** Extracted material follows **
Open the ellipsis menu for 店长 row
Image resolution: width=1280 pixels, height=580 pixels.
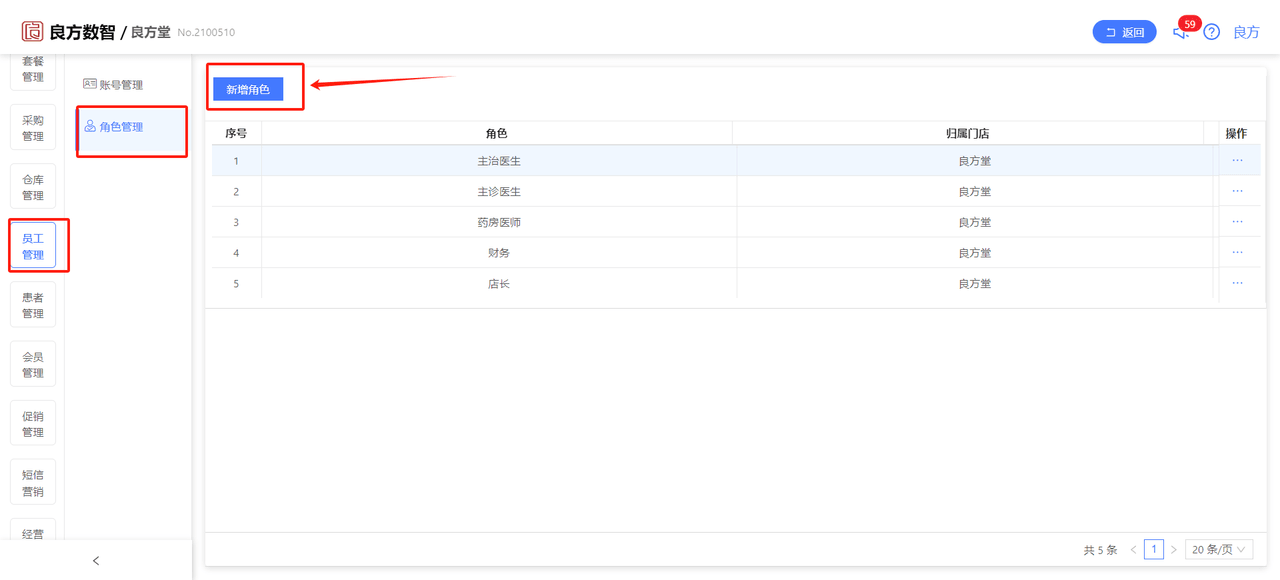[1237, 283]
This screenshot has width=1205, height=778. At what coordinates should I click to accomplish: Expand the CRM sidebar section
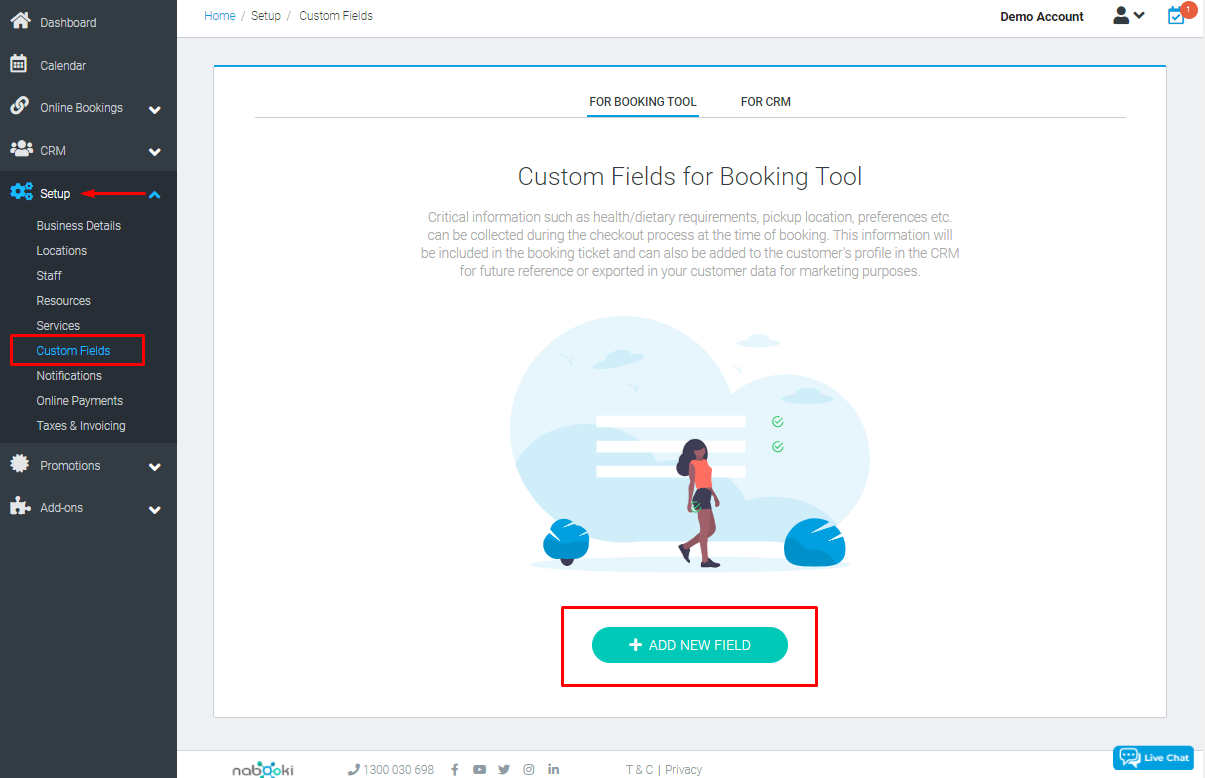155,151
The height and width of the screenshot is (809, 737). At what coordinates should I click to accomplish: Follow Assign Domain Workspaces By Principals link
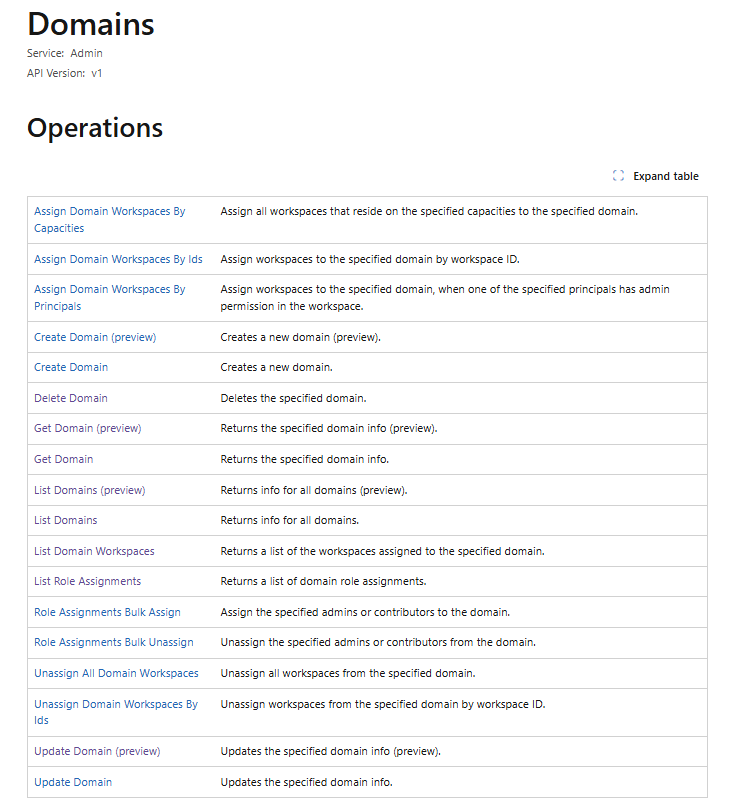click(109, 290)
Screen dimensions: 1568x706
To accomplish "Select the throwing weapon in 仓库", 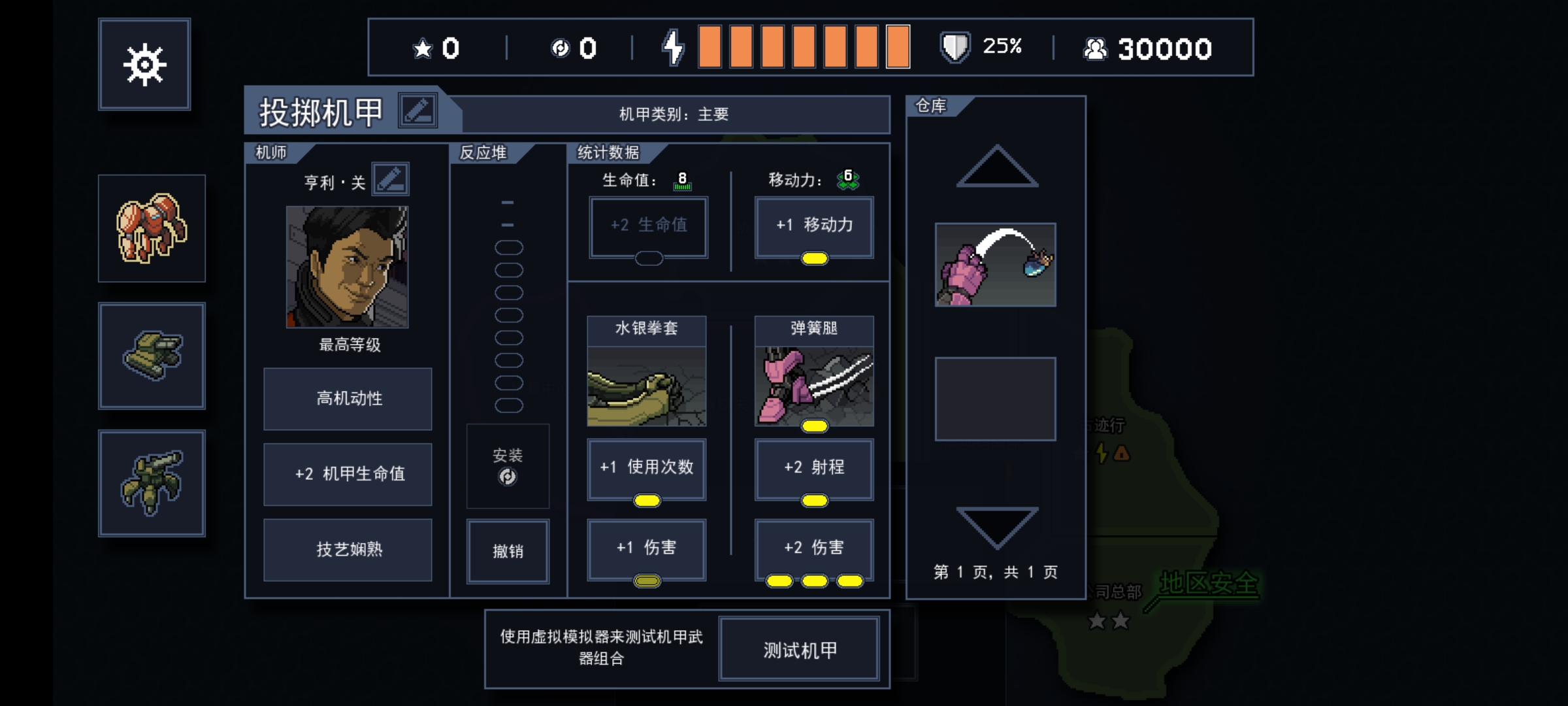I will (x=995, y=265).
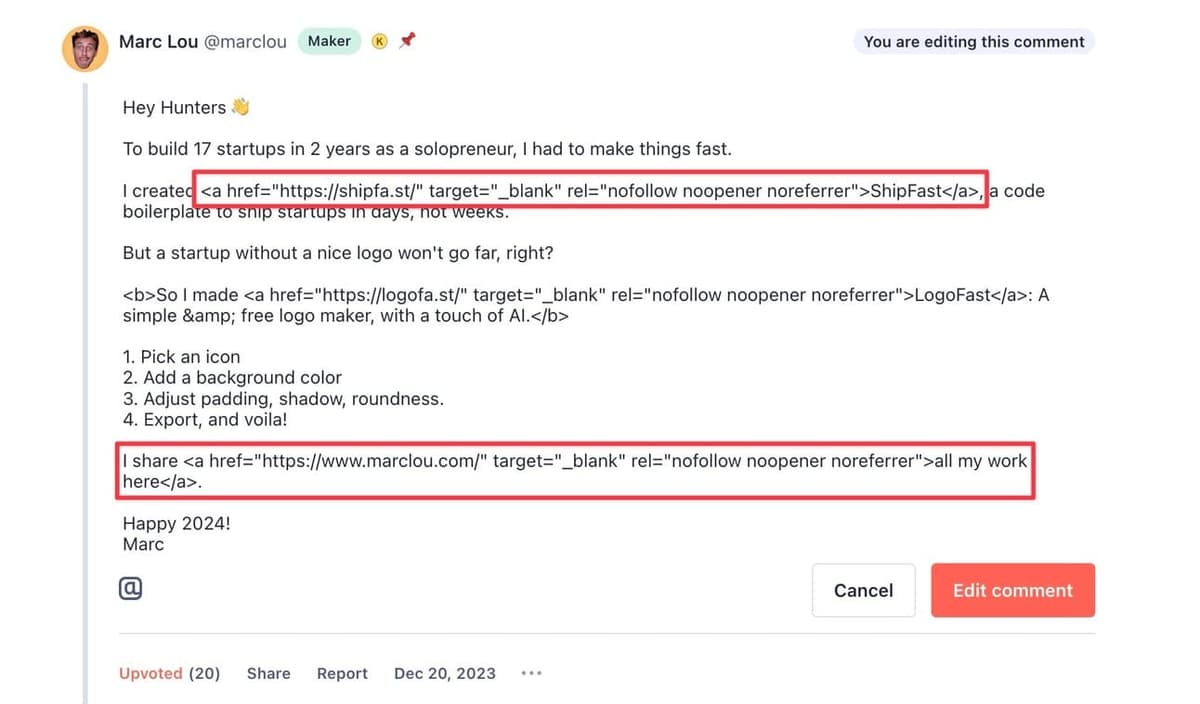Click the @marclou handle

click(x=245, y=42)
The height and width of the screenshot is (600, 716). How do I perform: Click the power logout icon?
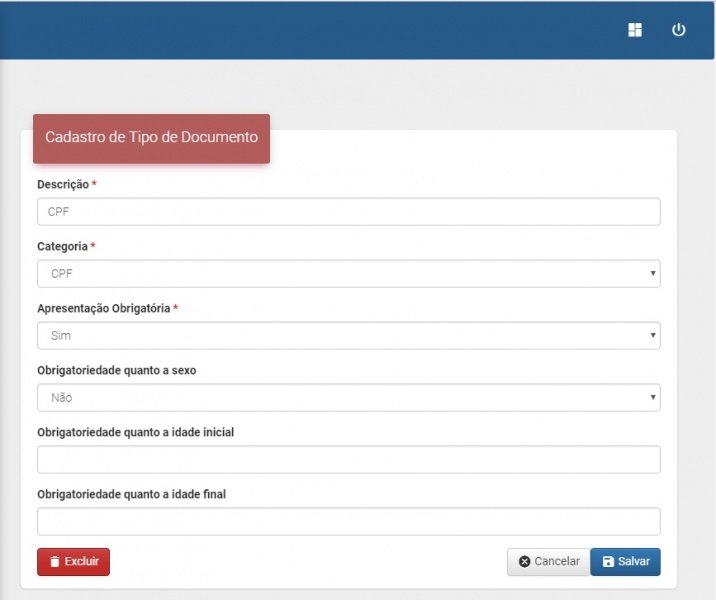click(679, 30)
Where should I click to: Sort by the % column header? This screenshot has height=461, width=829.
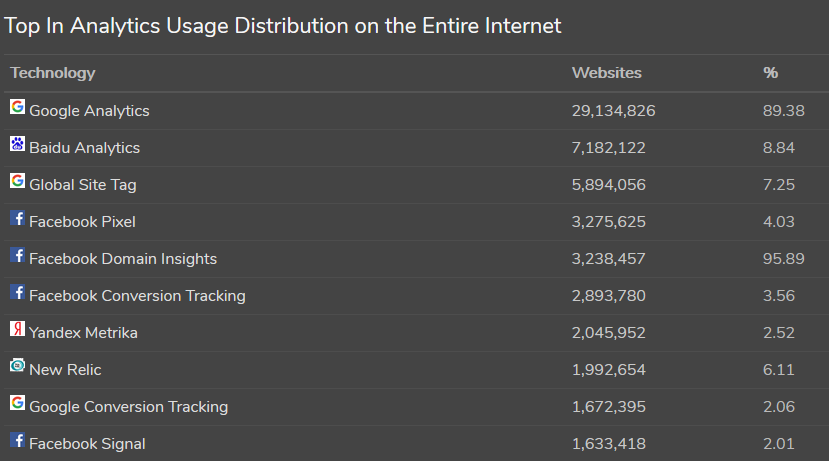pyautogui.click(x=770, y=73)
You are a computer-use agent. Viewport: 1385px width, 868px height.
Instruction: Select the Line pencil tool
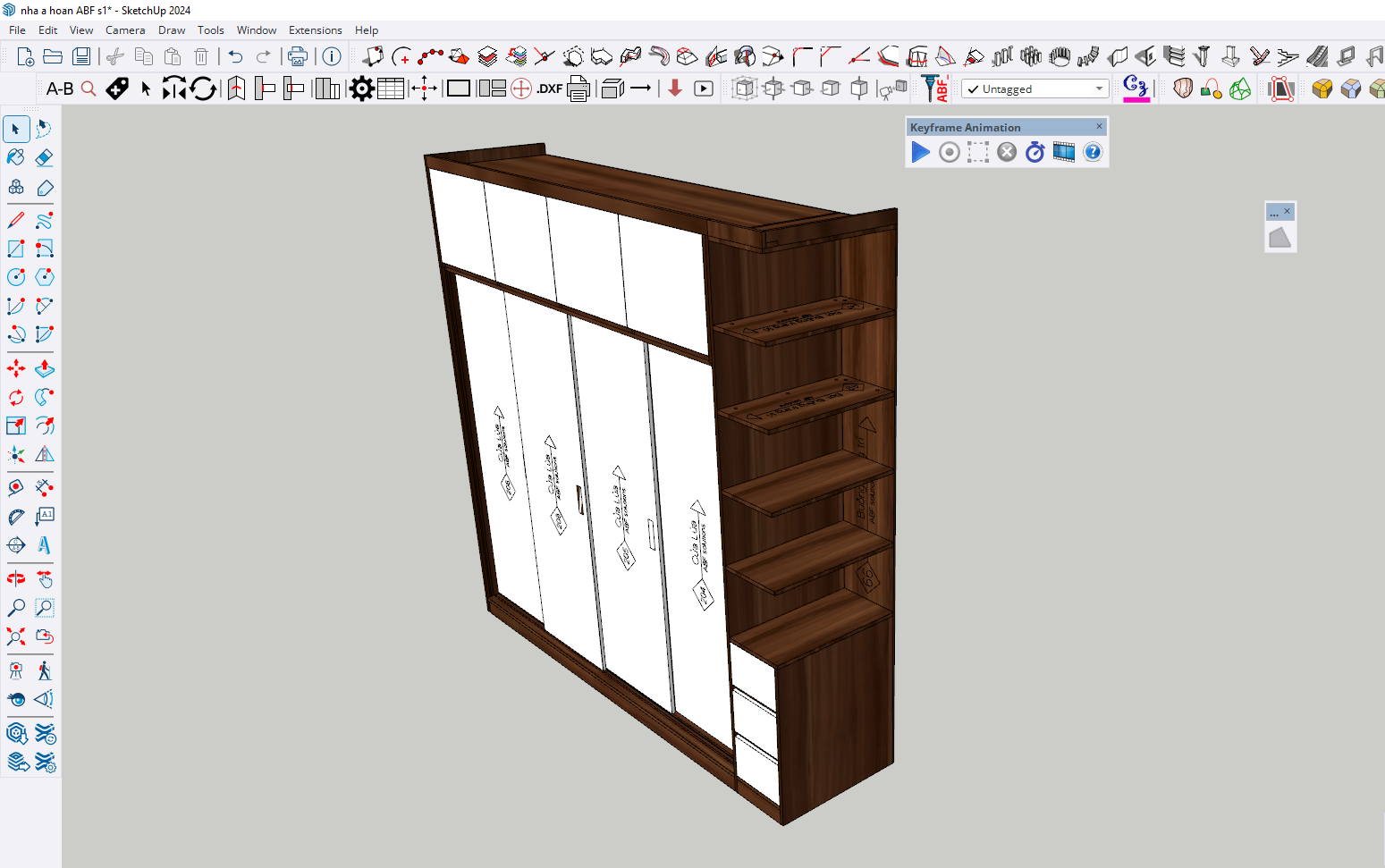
** End of Extracted material **
■ What to produce: What is needed is an exact restatement of every line from the one containing "Where should I" through the last line of the records, pictures left out.

■ The completed task:
Where should I click to: Sort by the % column header? This screenshot has height=461, width=829.
pyautogui.click(x=770, y=73)
You are a computer-use agent. Viewport: 1385px width, 868px height.
Instruction: Select the Line pencil tool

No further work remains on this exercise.